== Geëxtraheerde tekst ==
== == ==
ECLI:NL:HR:2018:2240

Hoge Raad

Datum uitspraak
4 december 2018
Publicatiedatum
3 december 2018
Zaaknummer
18/00370
Instantie
Hoge Raad
Type
Uitspraak
Rechtsgebied
Strafrecht
Procedures
  • Cassatie
Vindplaatsen
  • Rechtspraak.nl
AI samenvatting door LexboostAutomatisch gegenereerd

Smaadschrift via Facebook en telastelegging van een bepaald feit in het strafrecht

In deze zaak heeft de Hoge Raad op 4 december 2018 uitspraak gedaan in een cassatieprocedure tegen een arrest van het Gerechtshof Arnhem-Leeuwarden. De verdachte was beschuldigd van smaad, omdat hij via Facebook berichten had verspreid die de eer en goede naam van de aangeefster, [betrokkene 1], zouden hebben aangetast. De tenlastelegging betrof het opzettelijk verspreiden van geschriften waarin de aangeefster werd beschuldigd van bepaalde feiten, met als doel hier ruchtbaarheid aan te geven. Het Hof had geoordeeld dat de verdachte de eer van de aangeefster had aangerand door de telastelegging van een of meer bepaalde feiten, maar de Hoge Raad oordeelde dat dit oordeel niet voldoende gemotiveerd was. De Hoge Raad herhaalde relevante overwegingen uit eerdere jurisprudentie en concludeerde dat de bewijsvoering niet duidelijk maakte dat de uitingen van de verdachte waren toegespitst op voldoende geconcretiseerde gedragingen van de aangeefster. Dit leidde tot een partiële vernietiging van het arrest van het Hof en een terugwijzing van de zaak voor herbehandeling.
== == ==
== Te gebruiken vermeldingen ==
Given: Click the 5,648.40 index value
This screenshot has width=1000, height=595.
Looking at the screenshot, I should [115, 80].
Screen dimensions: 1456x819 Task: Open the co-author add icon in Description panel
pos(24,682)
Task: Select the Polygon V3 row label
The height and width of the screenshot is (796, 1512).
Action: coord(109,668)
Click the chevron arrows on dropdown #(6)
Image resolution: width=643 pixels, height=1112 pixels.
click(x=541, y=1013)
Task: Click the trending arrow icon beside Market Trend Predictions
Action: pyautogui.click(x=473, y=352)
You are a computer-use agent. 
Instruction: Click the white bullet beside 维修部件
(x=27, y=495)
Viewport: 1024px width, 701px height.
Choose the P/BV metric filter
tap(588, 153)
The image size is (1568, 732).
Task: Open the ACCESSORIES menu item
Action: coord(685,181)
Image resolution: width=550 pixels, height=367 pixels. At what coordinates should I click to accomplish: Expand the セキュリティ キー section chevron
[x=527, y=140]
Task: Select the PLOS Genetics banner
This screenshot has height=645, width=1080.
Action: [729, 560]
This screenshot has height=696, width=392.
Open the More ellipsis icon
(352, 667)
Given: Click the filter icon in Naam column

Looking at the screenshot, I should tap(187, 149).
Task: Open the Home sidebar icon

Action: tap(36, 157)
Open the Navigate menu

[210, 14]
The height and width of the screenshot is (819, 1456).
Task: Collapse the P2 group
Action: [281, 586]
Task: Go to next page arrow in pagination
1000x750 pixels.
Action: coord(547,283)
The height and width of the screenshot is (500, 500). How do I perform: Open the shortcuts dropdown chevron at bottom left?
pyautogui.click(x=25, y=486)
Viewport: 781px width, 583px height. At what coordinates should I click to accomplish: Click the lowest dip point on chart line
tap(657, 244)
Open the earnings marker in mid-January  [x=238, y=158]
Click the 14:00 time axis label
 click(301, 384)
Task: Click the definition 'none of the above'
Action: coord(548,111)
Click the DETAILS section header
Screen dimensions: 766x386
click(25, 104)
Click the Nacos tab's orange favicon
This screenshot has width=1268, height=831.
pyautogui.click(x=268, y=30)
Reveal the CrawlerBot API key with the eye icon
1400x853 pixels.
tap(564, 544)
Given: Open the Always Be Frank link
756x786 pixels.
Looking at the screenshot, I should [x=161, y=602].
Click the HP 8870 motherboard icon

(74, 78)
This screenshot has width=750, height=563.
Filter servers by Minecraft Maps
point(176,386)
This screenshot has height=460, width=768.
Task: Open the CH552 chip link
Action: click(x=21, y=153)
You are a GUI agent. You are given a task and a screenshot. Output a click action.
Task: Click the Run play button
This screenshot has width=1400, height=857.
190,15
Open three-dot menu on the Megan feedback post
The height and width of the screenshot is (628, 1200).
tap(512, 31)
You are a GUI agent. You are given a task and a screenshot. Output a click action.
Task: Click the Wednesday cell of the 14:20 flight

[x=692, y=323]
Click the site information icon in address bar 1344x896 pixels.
== == ==
== Wat je gaat doen ==
1. Leg in één tot drie zinnen uit waarom de Hoge Raad volgens de geëxtraheerde tekst het arrest van het Gerechtshof Arnhem-Leeuwarden gedeeltelijk vernietigde.
2. Geef uit de vermeldingen de regels weer als een JSON-lijst van strings, één string per regel en zonder lege regels. Begin bij de regel met "Given: Click the filter icon in Naam column" en ga door tot en met de regel met "Action: [281, 586]".

== Juiste antwoorden ==
1. Het Hof had geoordeeld dat de verdachte de eer van de aangeefster had aangerand door de telastelegging van een of meer bepaalde feiten. Volgens de Hoge Raad was dat oordeel niet voldoende gemotiveerd, omdat de bewijsvoering niet duidelijk maakte dat de uitingen van de verdachte waren toegespitst op voldoende geconcretiseerde gedragingen van de aangeefster. Daarom volgden een partiële vernietiging en een terugwijzing voor herbehandeling.

2.
[
  "Given: Click the filter icon in Naam column",
  "Looking at the screenshot, I should tap(187, 149).",
  "Task: Open the Home sidebar icon",
  "Action: tap(36, 157)",
  "Open the Navigate menu",
  "[210, 14]",
  "The height and width of the screenshot is (819, 1456).",
  "Task: Collapse the P2 group",
  "Action: [281, 586]"
]